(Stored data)
▬▬▬▬▬▬▬▬▬▬
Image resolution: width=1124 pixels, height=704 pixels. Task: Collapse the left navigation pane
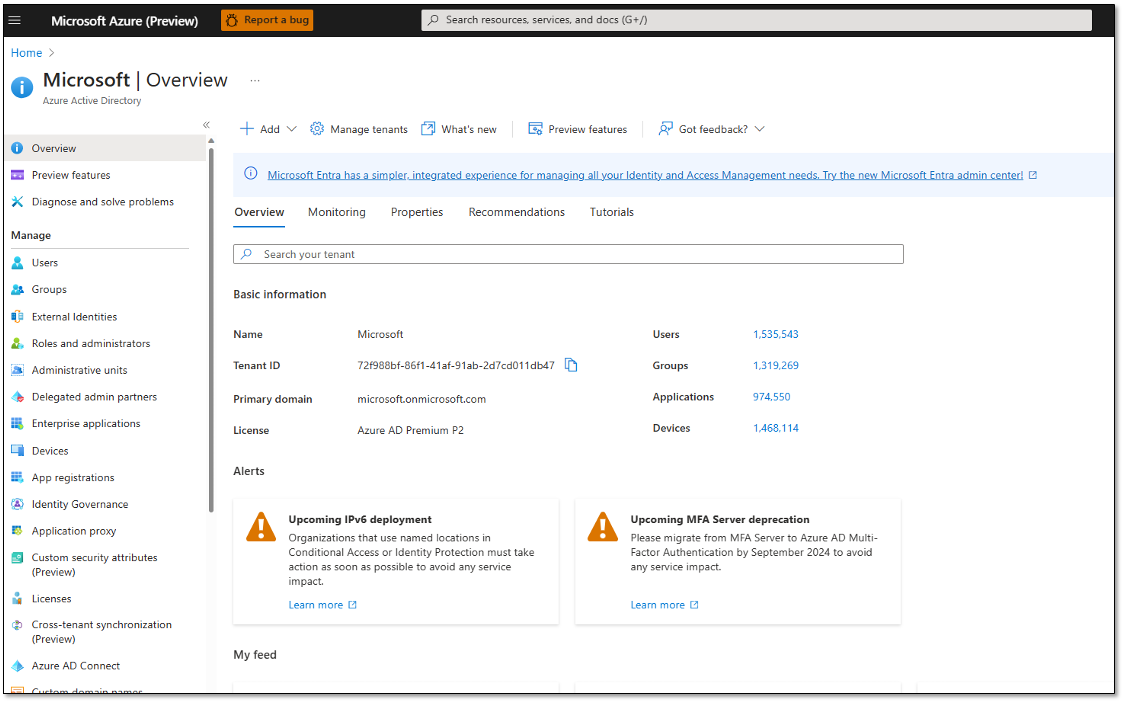(x=206, y=124)
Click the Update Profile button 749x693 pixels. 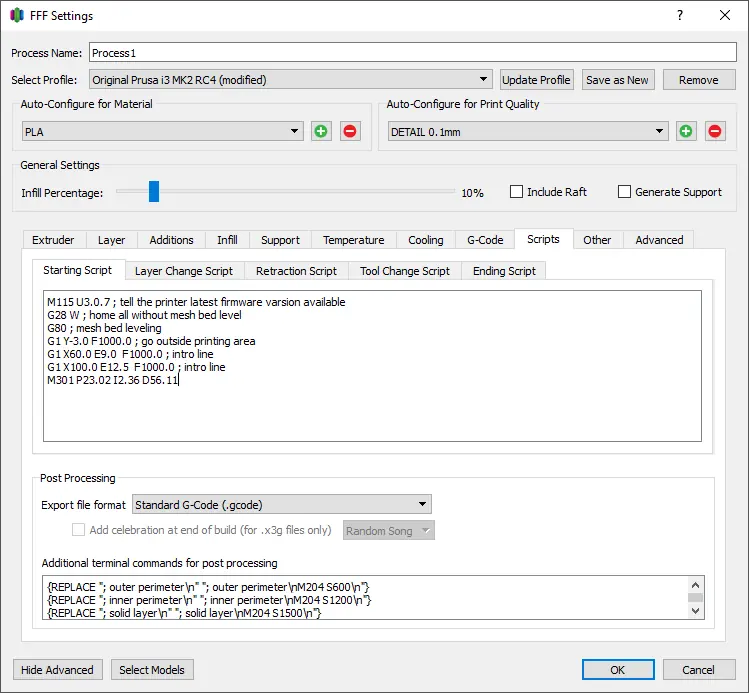point(536,80)
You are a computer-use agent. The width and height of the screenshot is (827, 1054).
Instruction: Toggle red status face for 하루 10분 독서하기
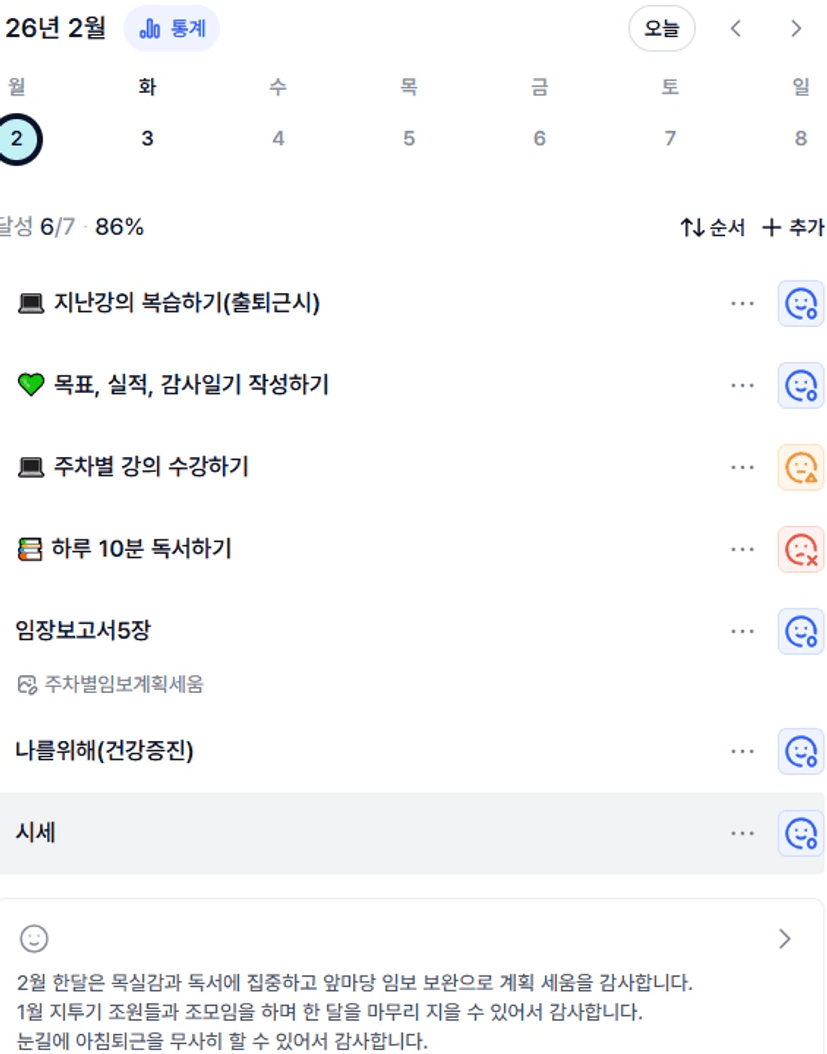(x=801, y=549)
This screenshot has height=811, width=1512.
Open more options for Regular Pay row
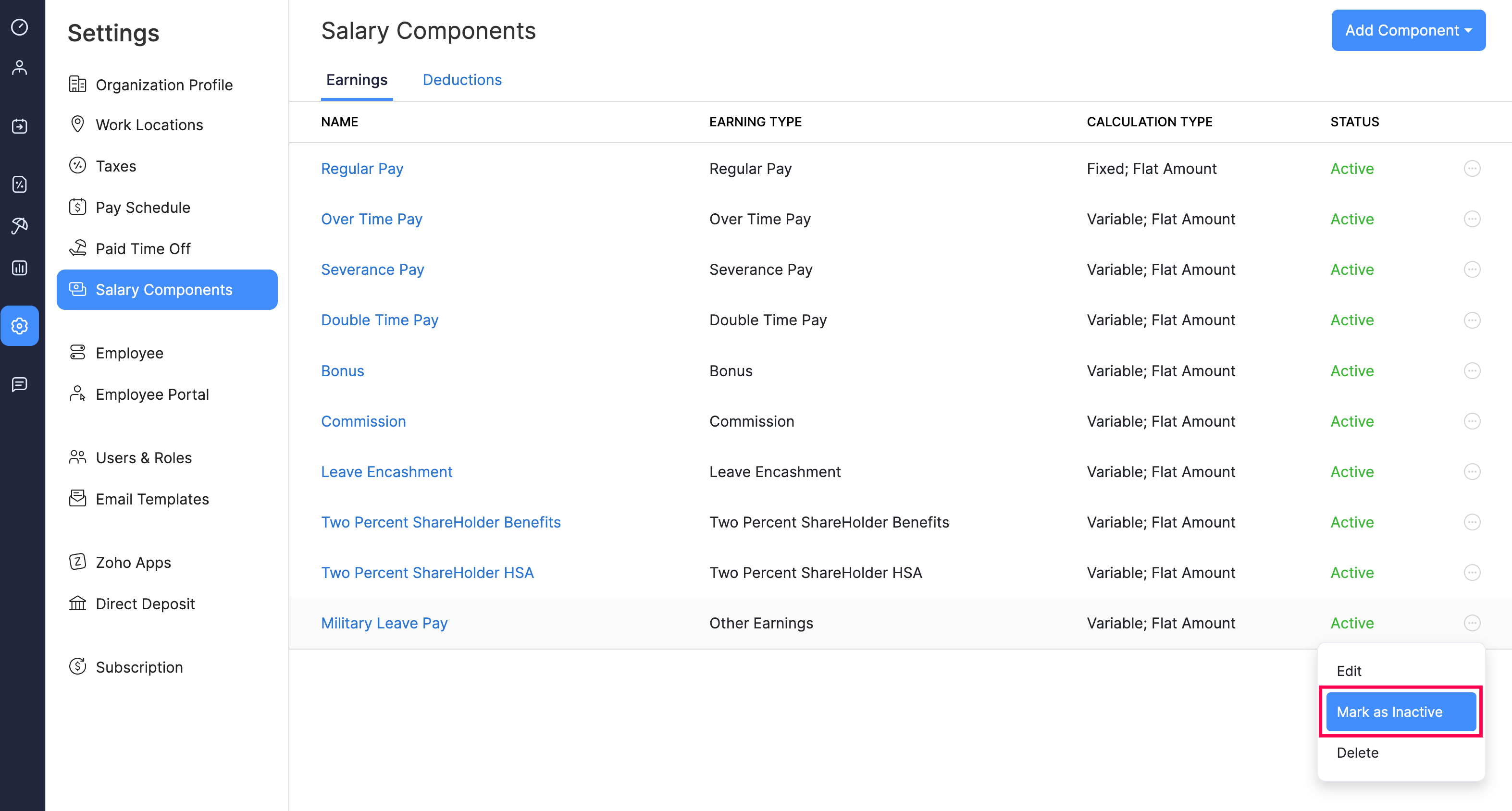tap(1472, 169)
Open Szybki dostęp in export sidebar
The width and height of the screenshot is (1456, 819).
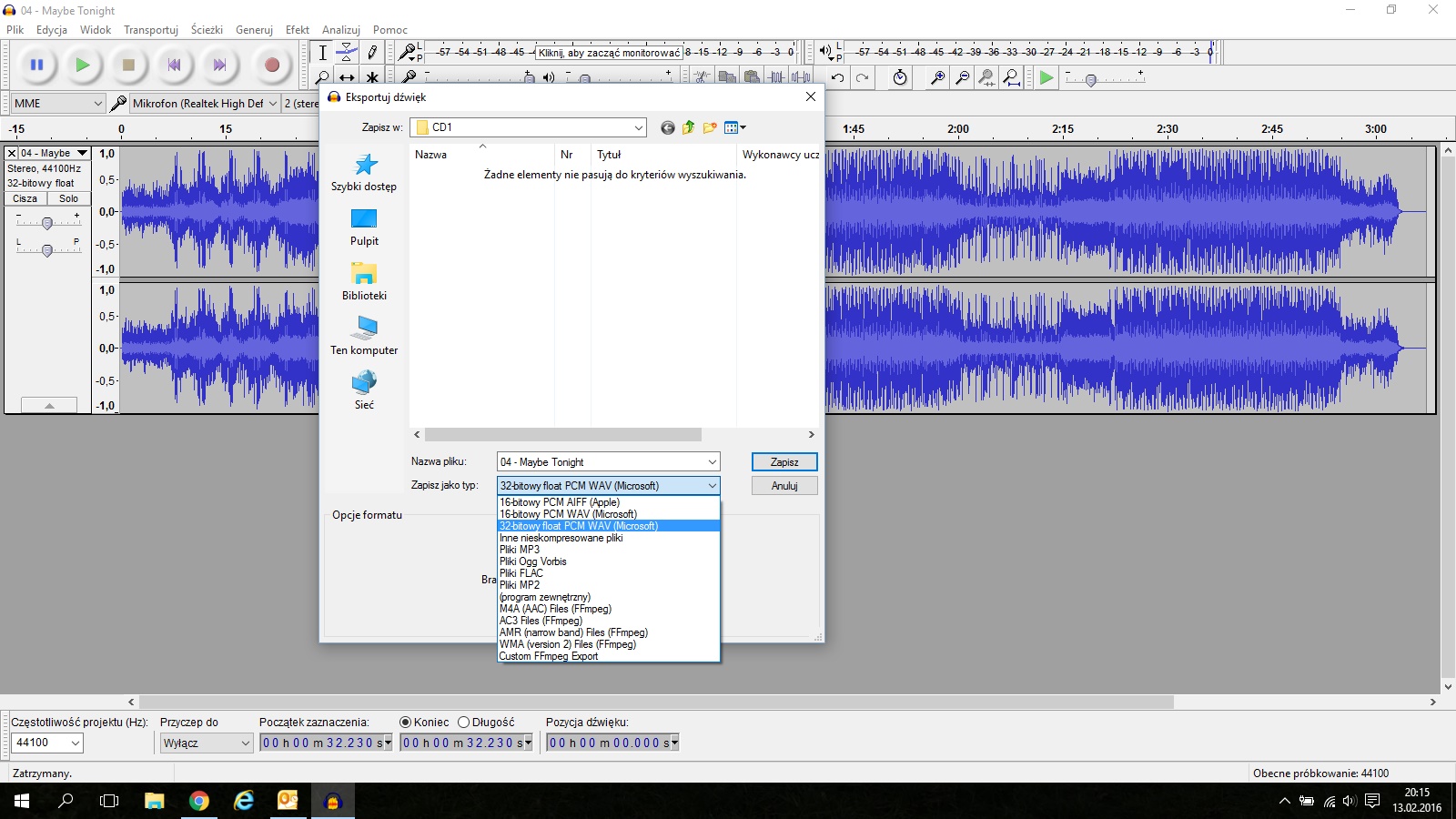pyautogui.click(x=364, y=172)
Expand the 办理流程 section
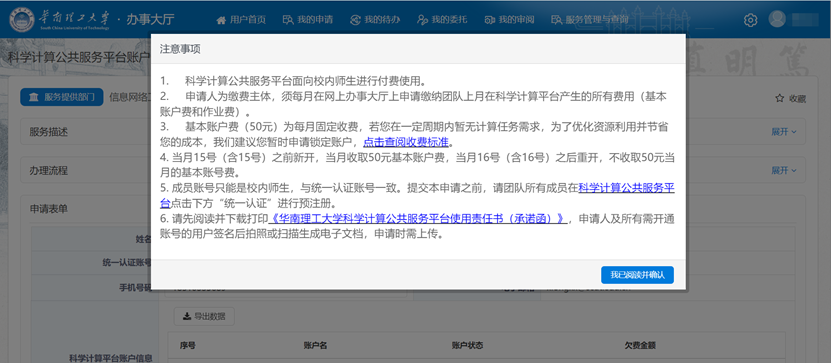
▬▬▬▬▬▬▬▬▬▬
Beginning with the line that holds "Open Szybki dostęp in export sidebar", return each line through the end of the records above exactly. Do not include pictures.

Open Szybki dostęp in export sidebar
The width and height of the screenshot is (1456, 819).
pyautogui.click(x=364, y=172)
Expand the 办理流程 section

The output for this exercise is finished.